Few days ago a fellow forum member posted a link to an interesting presentation in which it was pointed that using masquerade + failover would be a bad practice which on top of all could have security problems (https://mum.mikrotik.com/presentations/ ... 639302.pdf - starting from p27). So after reading this I thought it would be a good idea to try to implement the "good practice" Could you please guys check my current configuration and point out if there are any problems or things I should change/improve?
Code: Select all
/ip firewall filter
add action=accept chain=input comment="defconf: accept established,related,untracked" \
connection-state=established,related,untracked
add action=drop chain=input comment="defconf: drop invalid" connection-state=invalid
add action=accept chain=input comment="defconf: accept ICMP" in-interface-list=!WAN \
protocol=icmp
add action=drop chain=input comment="defconf: drop all not coming from LAN" \
in-interface-list=!LAN
add action=accept chain=forward comment="defconf: accept in ipsec policy" ipsec-policy=\
in,ipsec
add action=accept chain=forward comment="defconf: accept out ipsec policy" ipsec-policy=\
out,ipsec
add action=fasttrack-connection chain=forward comment="defconf: fasttrack" \
connection-state=established,related
add action=accept chain=forward comment="defconf: accept established,related, untracked" \
connection-state=established,related,untracked
add action=drop chain=forward comment="defconf: drop invalid" connection-state=invalid
add action=drop chain=forward comment="defconf: drop all from WAN not DSTNATed" \
connection-nat-state=!dstnat connection-state=new in-interface-list=WAN
Code: Select all
/ip firewall nat
add action=src-nat chain=srcnat comment="SRC-NAT MainLink" out-interface=pppoe
to-addresses=main ISP public address
add action=src-nat chain=srcnat comment="SRC-NAT BackUp" out-interface=eth1
to-addresses=192.168.x.x (Static address from the ADSL modem of the backup ISP)

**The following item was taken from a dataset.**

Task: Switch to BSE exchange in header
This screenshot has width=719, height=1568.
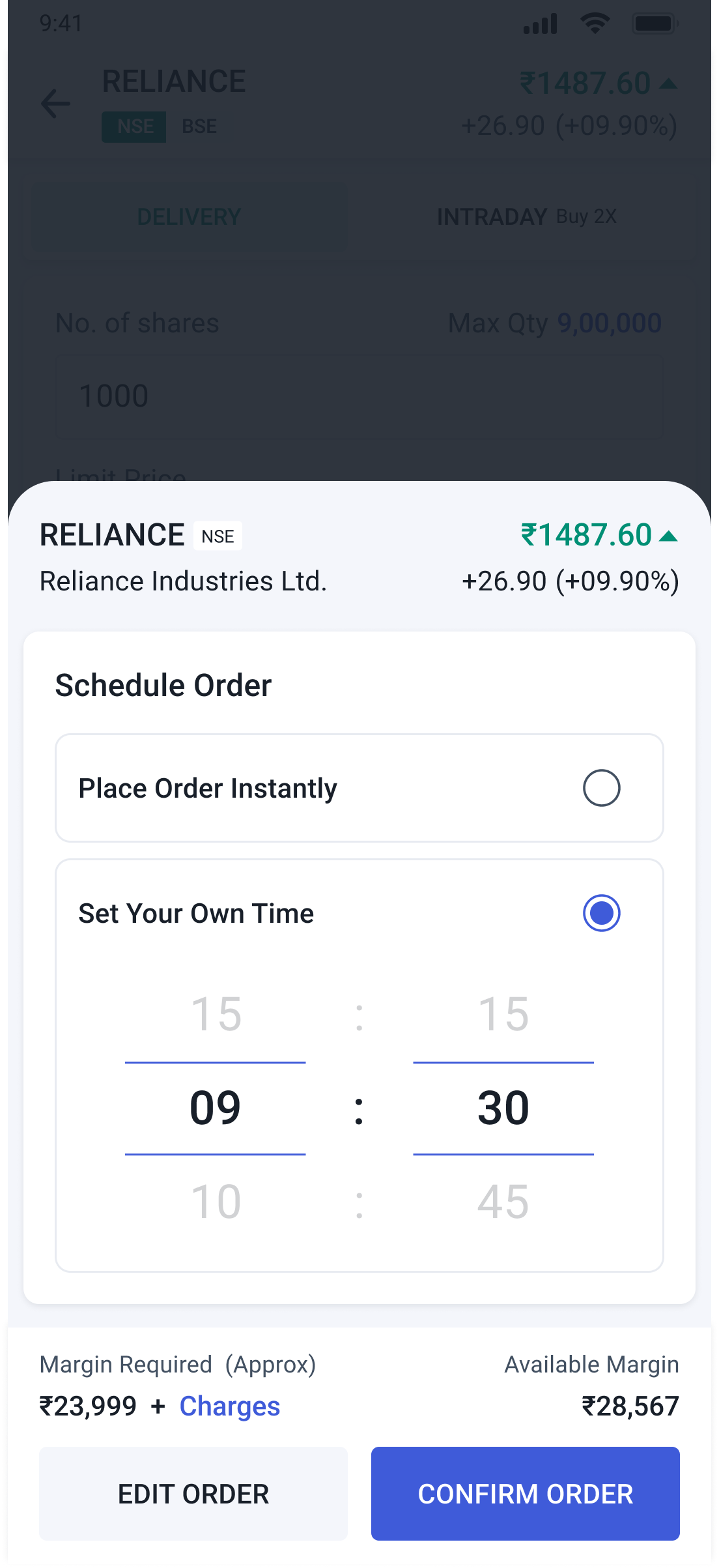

add action=dst-nat chain=dstnat comment="OpenVPN " dst-address=ISP public address dst-port=\
1194 in-interface-list=WAN log=yes protocol=udp to-addresses=Internal server address
Code: Select all
/ip route
add distance=1 gateway=10.1.1.1
add distance=2 gateway=10.2.2.2
add distance=1 dst-address=8.8.4.4/32 gateway=ADSL_modem scope=10
add distance=1 dst-address=8.8.8.8/32 gateway=ISP1_public_address scope=10
add distance=1 dst-address=208.67.220.220/32 gateway=ISP1_public_address scope=10
add distance=1 dst-address=208.67.222.222/32 gateway=ADSL_modem scope=10
add check-gateway=ping distance=1 dst-address=10.1.1.1/32 gateway=8.8.8.8 scope=10
add check-gateway=ping distance=1 dst-address=10.1.1.1/32 gateway=208.67.220.220 scope=10
add check-gateway=ping distance=1 dst-address=10.2.2.2/32 gateway=208.67.222.222 scope=10
add check-gateway=ping distance=1 dst-address=10.2.2.2/32 gateway=8.8.4.4 scope=10
Also ,should I add blackhole route? Additionally everything except winbox is disabled (www,SSH,Telnet, etc.)